Paradigma umum berikutnya adalah yang mengacu pada konsep partisipatif. Konsep ini menekankan pada pentingnya pelibatan dari berbagai pihak terkait, dimana didasari dengan adanya kesetaraan dan kebersamaan dalam pengelolaan lingkungan. Diharapkan dengan adanya partisipasi dari berbagai pihak, lingkungan dapat dikelola dengan efektif dan efisien. Mengacu pada kedua paradigma ini, maka perlu ada regulasi hukum yang jelas terkait kepada pengelolaan lingkungan hidup terutama dalam hal pelaksanaannya. Saat ini kita telah memiliki berbagai konsep regulasi hukum yang diaplikasikan pada bentuk Undang-undang maupun Peraturan Pemerintah, tetapi mengapa masih saja timbul berbagai konflik terkait dengan pengelolaan lingkungan. Berikut akan dipaparkan secara luas dan gamblang mengenai fenomena konflik lingkungan.

II. Urgensi

Saat ini banyak kasus-kasus yang terjadi dalam pengelolaan lingkungan, baik yang berskala kecil maupun berskala besar. Mulai dari konflik pengelolaan sumber daya perairan sampai pada benyaknya konflik yang timbul dalam pengelolaan sumber daya hutan. Kondisi ini mengartikan bahwa pentingnya untuk membicarakan permasalahan konflik lingkungan hidup sebagai suatu langkah dasar dalam pengelolaan lingkungan hidup. Pada dasarnya, sangat penting untuk menemukenali akar/penyebab konflik, sehingga kita dapat mengetahui permasalahan secara mendasar. Selain itu, penting juga untuk mengidentifikasi stakeholders yang terkait. Hal ini menjadi penting mengingat masing-masing pihak memiliki berbagai kepentingan yang berbeda. Diharapkan melalui pengidentifikasian ini, kita dapat mensinergiskan stakeholders terkait sesuai dengan peran masing-masing pihak sehingga nantinya dapat mengantisipasi timbulnya konflik.

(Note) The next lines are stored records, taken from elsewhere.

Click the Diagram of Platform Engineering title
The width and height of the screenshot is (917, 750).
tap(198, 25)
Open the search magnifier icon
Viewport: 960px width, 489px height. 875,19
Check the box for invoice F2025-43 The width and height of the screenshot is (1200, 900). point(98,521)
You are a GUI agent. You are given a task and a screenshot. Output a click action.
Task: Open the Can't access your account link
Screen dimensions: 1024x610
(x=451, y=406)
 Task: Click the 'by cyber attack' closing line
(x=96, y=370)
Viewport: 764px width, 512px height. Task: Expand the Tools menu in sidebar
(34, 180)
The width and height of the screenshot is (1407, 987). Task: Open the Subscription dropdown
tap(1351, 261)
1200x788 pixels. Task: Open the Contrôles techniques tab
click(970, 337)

III. Sumber Daya Alam Dan Lingkungan

Berbicara mengenai Sumber Daya Alam (SDA) mencakup pengertian yang sangat luas, merupakan unsur pembentuk lingkungan yang sangat kompleks, dinamis, saling berinteraksi satu sama lainnya. Mengacu pada UNDANG-UNDANG REPUBLIK INDONESIA NOMOR 23 TAHUN 1997, Pasal 1 Tentang Pengelolaan Lingkungan Hidup, dimana lingkungan hidup dapat diartikan sebagai kesatuan ruang dengan semua benda, daya, keadaan, dan makhluk hidup, termasuk manusia dan perilakunya, yang mempengaruhi kelangsungan perikehidupan dan kesejahteraan manusia serta makhluk hidup lain.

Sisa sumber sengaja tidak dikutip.